§ **Dataset extract**:
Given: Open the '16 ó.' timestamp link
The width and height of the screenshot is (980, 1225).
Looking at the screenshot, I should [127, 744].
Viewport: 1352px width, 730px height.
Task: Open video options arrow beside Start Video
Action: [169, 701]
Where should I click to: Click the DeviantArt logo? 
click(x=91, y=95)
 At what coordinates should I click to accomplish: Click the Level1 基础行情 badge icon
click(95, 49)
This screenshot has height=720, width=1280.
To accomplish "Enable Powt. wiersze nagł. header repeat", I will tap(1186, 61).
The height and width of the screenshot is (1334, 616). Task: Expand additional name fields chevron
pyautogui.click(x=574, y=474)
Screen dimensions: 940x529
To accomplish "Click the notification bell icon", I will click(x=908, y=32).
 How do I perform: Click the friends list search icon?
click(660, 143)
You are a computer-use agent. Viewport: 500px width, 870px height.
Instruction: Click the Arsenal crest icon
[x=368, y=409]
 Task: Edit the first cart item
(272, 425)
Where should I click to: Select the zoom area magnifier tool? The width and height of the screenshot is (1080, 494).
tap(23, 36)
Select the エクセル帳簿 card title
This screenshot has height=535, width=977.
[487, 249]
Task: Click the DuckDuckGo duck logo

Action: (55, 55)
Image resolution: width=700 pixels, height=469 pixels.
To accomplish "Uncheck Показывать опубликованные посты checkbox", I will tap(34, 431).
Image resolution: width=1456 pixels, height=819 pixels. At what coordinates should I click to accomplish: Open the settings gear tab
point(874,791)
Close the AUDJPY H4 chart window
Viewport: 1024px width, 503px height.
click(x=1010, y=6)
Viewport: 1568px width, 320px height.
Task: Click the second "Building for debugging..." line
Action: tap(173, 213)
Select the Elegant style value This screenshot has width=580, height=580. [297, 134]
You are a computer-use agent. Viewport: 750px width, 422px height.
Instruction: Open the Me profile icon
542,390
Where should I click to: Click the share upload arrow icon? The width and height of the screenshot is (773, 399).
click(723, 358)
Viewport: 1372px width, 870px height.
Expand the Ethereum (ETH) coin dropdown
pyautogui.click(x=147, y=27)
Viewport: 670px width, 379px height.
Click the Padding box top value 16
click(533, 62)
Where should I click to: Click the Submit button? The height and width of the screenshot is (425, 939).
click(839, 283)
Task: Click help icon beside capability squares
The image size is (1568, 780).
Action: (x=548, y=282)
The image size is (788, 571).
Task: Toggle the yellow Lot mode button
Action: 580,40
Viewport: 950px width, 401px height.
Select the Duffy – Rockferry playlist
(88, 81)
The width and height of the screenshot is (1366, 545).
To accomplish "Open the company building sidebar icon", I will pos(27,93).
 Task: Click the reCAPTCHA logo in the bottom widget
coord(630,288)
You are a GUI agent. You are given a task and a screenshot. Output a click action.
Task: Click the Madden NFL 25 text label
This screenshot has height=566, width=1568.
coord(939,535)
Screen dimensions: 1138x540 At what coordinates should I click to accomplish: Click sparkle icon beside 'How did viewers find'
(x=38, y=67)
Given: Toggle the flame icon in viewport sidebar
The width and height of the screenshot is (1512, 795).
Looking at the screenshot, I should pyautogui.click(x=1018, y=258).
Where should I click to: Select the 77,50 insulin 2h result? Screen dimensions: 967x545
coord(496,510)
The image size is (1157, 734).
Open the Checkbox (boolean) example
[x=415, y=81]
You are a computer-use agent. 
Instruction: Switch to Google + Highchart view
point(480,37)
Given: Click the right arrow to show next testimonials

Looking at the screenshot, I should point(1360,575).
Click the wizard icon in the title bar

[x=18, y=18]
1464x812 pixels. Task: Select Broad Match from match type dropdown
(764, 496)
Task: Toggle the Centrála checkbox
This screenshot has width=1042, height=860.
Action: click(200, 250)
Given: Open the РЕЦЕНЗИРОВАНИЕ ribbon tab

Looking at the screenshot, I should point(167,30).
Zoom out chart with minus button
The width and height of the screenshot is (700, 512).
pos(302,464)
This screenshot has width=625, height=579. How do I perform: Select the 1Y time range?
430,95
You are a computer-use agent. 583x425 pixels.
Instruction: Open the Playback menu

§ **Task to complete**: Reproduce each line of the material exactly as given.

§ **Response to the task**:
Given: Open the '16 ó.' timestamp link
The width and height of the screenshot is (980, 1225).
Looking at the screenshot, I should [127, 744].
Viewport: 1352px width, 730px height.
Task: Open video options arrow beside Start Video
Action: [169, 701]
Where should I click to: Click the DeviantArt logo? 
click(x=91, y=95)
 At what coordinates should I click to accomplish: Click the Level1 基础行情 badge icon
click(95, 49)
This screenshot has height=720, width=1280.
To accomplish "Enable Powt. wiersze nagł. header repeat", I will tap(1186, 61).
The height and width of the screenshot is (1334, 616). Task: Expand additional name fields chevron
pyautogui.click(x=574, y=474)
Screen dimensions: 940x529
To accomplish "Click the notification bell icon", I will click(x=908, y=32).
 How do I perform: Click the friends list search icon?
click(660, 143)
You are a computer-use agent. Viewport: 500px width, 870px height.
Instruction: Click the Arsenal crest icon
[x=368, y=409]
 Task: Edit the first cart item
(272, 425)
Where should I click to: Select the zoom area magnifier tool? The width and height of the screenshot is (1080, 494).
tap(23, 36)
Select the エクセル帳簿 card title
This screenshot has height=535, width=977.
[487, 249]
Task: Click the DuckDuckGo duck logo

Action: (55, 55)
Image resolution: width=700 pixels, height=469 pixels.
To accomplish "Uncheck Показывать опубликованные посты checkbox", I will tap(34, 431).
Image resolution: width=1456 pixels, height=819 pixels. At what coordinates should I click to accomplish: Open the settings gear tab
point(874,791)
Close the AUDJPY H4 chart window
Viewport: 1024px width, 503px height.
click(x=1010, y=6)
Viewport: 1568px width, 320px height.
Task: Click the second "Building for debugging..." line
Action: tap(173, 213)
Select the Elegant style value This screenshot has width=580, height=580. [297, 134]
You are a computer-use agent. Viewport: 750px width, 422px height.
Instruction: Open the Me profile icon
542,390
Where should I click to: Click the share upload arrow icon? The width and height of the screenshot is (773, 399).
click(723, 358)
Viewport: 1372px width, 870px height.
Expand the Ethereum (ETH) coin dropdown
pyautogui.click(x=147, y=27)
Viewport: 670px width, 379px height.
Click the Padding box top value 16
click(533, 62)
Where should I click to: Click the Submit button? The height and width of the screenshot is (425, 939).
click(839, 283)
Task: Click help icon beside capability squares
The image size is (1568, 780).
Action: (x=548, y=282)
The image size is (788, 571).
Task: Toggle the yellow Lot mode button
Action: 580,40
Viewport: 950px width, 401px height.
Select the Duffy – Rockferry playlist
(88, 81)
The width and height of the screenshot is (1366, 545).
To accomplish "Open the company building sidebar icon", I will pos(27,93).
 Task: Click the reCAPTCHA logo in the bottom widget
coord(630,288)
You are a GUI agent. You are given a task and a screenshot. Output a click action.
Task: Click the Madden NFL 25 text label
This screenshot has height=566, width=1568.
coord(939,535)
Screen dimensions: 1138x540 At what coordinates should I click to accomplish: Click sparkle icon beside 'How did viewers find'
(x=38, y=67)
Given: Toggle the flame icon in viewport sidebar
The width and height of the screenshot is (1512, 795).
Looking at the screenshot, I should pyautogui.click(x=1018, y=258).
Where should I click to: Select the 77,50 insulin 2h result? Screen dimensions: 967x545
coord(496,510)
The image size is (1157, 734).
Open the Checkbox (boolean) example
[x=415, y=81]
You are a computer-use agent. 
Instruction: Switch to Google + Highchart view
point(480,37)
Given: Click the right arrow to show next testimonials

Looking at the screenshot, I should point(1360,575).
Click the wizard icon in the title bar

[x=18, y=18]
1464x812 pixels. Task: Select Broad Match from match type dropdown
(764, 496)
Task: Toggle the Centrála checkbox
This screenshot has width=1042, height=860.
Action: click(200, 250)
Given: Open the РЕЦЕНЗИРОВАНИЕ ribbon tab

Looking at the screenshot, I should point(167,30).
Zoom out chart with minus button
The width and height of the screenshot is (700, 512).
pos(302,464)
This screenshot has width=625, height=579. How do I perform: Select the 1Y time range?
430,95
You are a computer-use agent. 583x425 pixels.
Instruction: Open the Playback menu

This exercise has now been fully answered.